We’re giving them til the end of August to ‘meaningfully’ negotiate, to see some progress and if we don’t, we’re taking industrial action. I also made it clear to the company that if we get one whiff of them promoting the AWU over us, then I’m going to use that section of the Act with relation to coercion on the bargaining agent.
Militant: Is there a danger that if this AWA gets up, at the end of the contract period, the company could then pursue these members for new individual AWAs?
As long as we’re doing our job they won’t. The reality of any situation is this: if a union isn’t doing its job, it’s gonna happen anyway.
We don’t support a lot of the changes to the Federal Act that encourage individual contracts and that sort of stuff. We gave evidence at the Senate enquiry in relation to it along with a lot of other unions. But we’ve got to accept that there have been changes and have a look at them and see what we implement that’s going to be beneficial to the worker and see how we can steer clear of the dangerous stuff. In my view it doesn’t matter what law you’ve got in place, if workers want to stick together, they’ll stick together and that comes down to whether the union’s doing its job or not.
Militant: What’s your general opinion on the state of the union movement in Australia today?
One of the most appalling things I find in relation to the union movement at the moment is the lack of education amongst the rank and file and that’s not the fault of the rank and file. That’s the fault of the people who were given custodianship of the organisation to ensure that the next generation coming up through the ranks had some understanding of what their forebears had gone through to get them what they’ve got.
There’s a leaderless decay going on and I think there’s going to be a huge social division start to open up.
My personal view of job security is this. When I was seventeen I was a shop steward in a factory in Melbourne and I heard Barry Jones speak about productivity since the introduction of the 40 hour week in 1947. He said then – and this was in 1980 – that production per worker had trebled since 1947, and it’s probably quadrupled since then. Yet if you look at the Bureau of Statistics records, here we are now working an average of 41 hours per week!

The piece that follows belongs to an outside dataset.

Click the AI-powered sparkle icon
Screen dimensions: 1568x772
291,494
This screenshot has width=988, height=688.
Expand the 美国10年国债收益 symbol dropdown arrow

In my view, in order to soak up a bit of the unemployment, maybe the union movement should start looking at a 32 hour week – a four day working week. If we could achieve that, it would have a net effect on unemployment. You hear all this bullshit about things not being in the public interest because it’s going to cost the boss more money. Well I think it’s high time the union movement as a collective started saying ‘Well it is in the public interest to cost the boss more money – then the dividends aren’t going out of the country, they’re in the pockets of workers who are going to spend them and keep the economy choofing along.’ They tried this shit about cutting wages back in the 1930s and it just accelerated the depression, it didn’t act to stop it.
I had a guy say to me the other night, ‘I’m not a militant’, and I said ‘Yeah matey, most of the time I’m not either but sometimes you have to be, sometimes there’s a need to be, just to get what you’re entitled to.’